Park Street rape survivor Suzette Jordan dies

Updated - November 16, 2021 10:50 pm IST

Published - March 13, 2015 10:54 am IST - Kolkata

Park Street rape survivor Suzette Jordon, 40, who left behind her brutal experience to turn an activist for women’s issues, died here after a brief illness on Friday. Ms. Jordon had been admitted to a State-run hospital with meningo-encephalitis. She is survived by two teenage daughters.

“The scar will never heal, but all I can ask for is justice,” Ms. Jordon often used to say.

In February 2012, she was allegedly raped in a moving car on Park Street in an upscale area of the city. She had to go through three tormenting years as many raised questions about the veracity of her version. While she brushed aside the snide remarks by police officers when she went to file a complaint, she stood her ground even when Chief Minister Mamata Banerjee described it as Sajano Ghatana (a fabricated incident).

“She had fought a long battle. Now when the trial of the case has reached its final stages, she passed away. It is so sad that she did not see it through,” her counsel, Anirban Guha Thakurta, told The Hindu . The death would not affect the outcome of the case, as she had completed her deposition before the trial court, he said.

While explaining the challenges of being a single mother and how her daughters were treated differently in school, she once narrated to The Hindu the daily difficulties she faced.

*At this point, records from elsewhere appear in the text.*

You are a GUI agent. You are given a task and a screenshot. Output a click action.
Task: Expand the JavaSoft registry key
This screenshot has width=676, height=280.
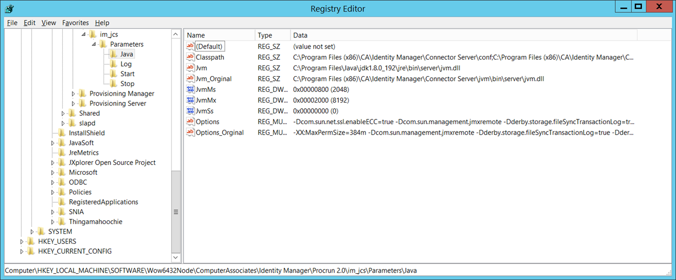[x=53, y=143]
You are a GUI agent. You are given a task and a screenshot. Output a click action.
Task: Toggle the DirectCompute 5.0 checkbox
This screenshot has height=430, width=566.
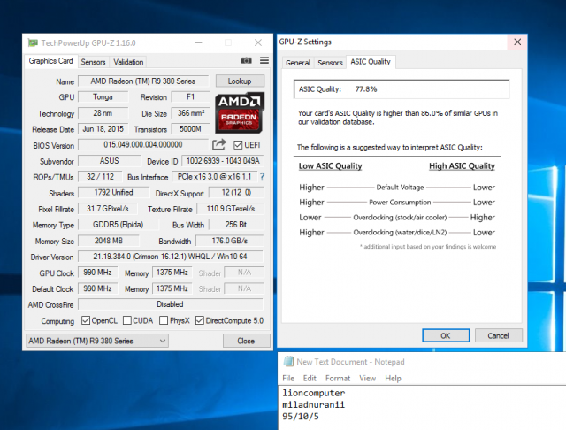tap(201, 320)
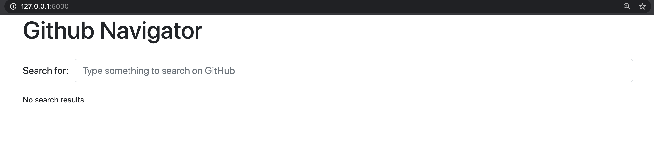This screenshot has height=161, width=654.
Task: Click the placeholder text "Type something to search"
Action: click(137, 71)
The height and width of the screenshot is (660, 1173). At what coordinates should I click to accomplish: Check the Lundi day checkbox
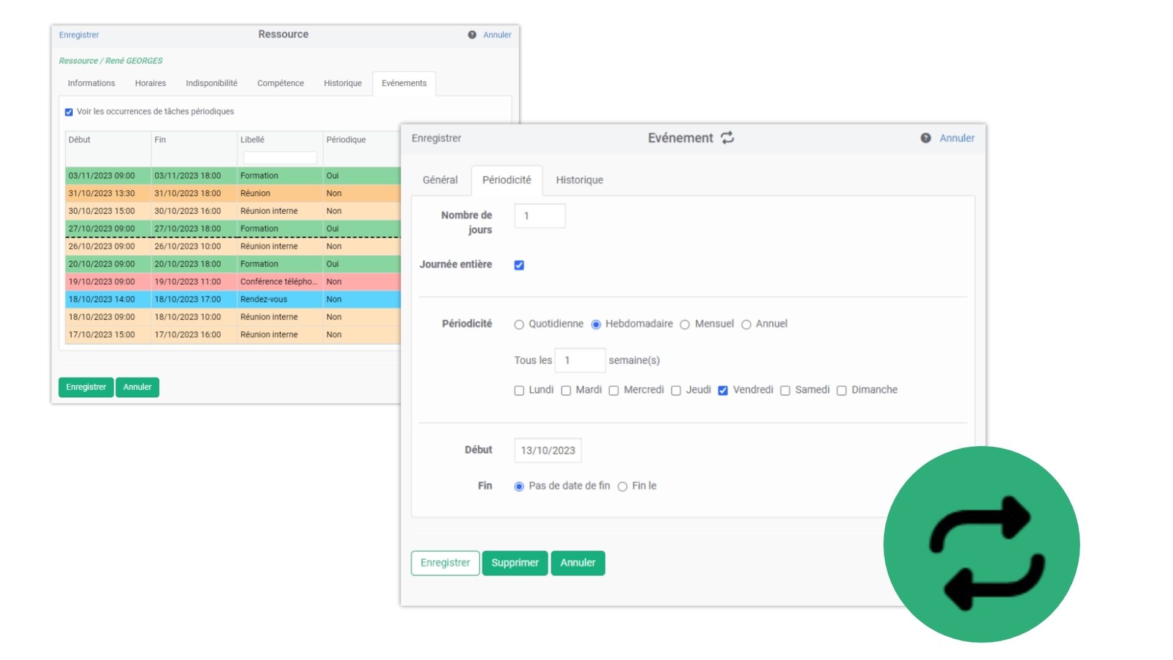(x=519, y=391)
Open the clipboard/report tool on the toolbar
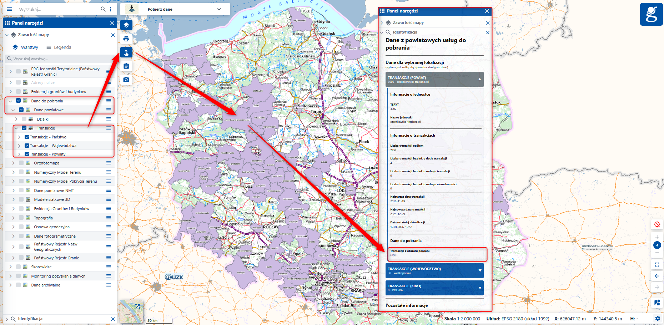Screen dimensions: 664x325 click(126, 66)
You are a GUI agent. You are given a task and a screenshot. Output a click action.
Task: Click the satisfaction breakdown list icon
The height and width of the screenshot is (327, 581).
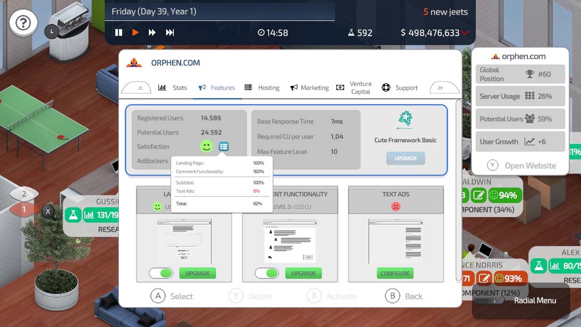point(224,147)
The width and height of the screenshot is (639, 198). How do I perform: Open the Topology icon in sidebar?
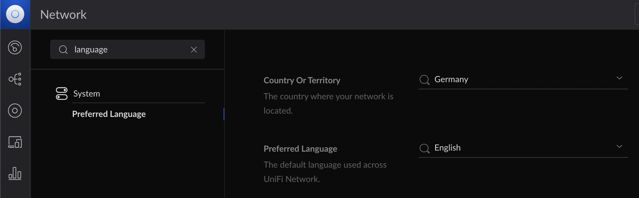15,79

“Once I was standing at a bus stand in the city when a stranger approached me and asked if I was the Park Street girl. I was taken aback and tears rolled down my cheeks,” Ms. Jordon said.

Some months ago, she was denied entry to a restaurant for being the “Park Street rape survivor.” Last July, she had to file a complaint with the cyber cell of the Kolkata Police alleging that her pictures were morphed and posted on the Internet with derogatory comments.

She had to defend allegations made by Trinamool Congress MP Kakuli Ghosh Dastidar that the rape was actually a “sex deal gone wrong.” A hurt Ms. Jordon wondered how “an educated, empowered woman, who has been elected to Parliament, can make such remarks.”

In June 2013, nearly 15 months after the incident, Ms. Jordon decided to reveal her identity. She appeared on television, and from a rape survivor, she became Suzette Jordon, activist.

Since then, she took to the streets on several occasions against atrocities on women in the State.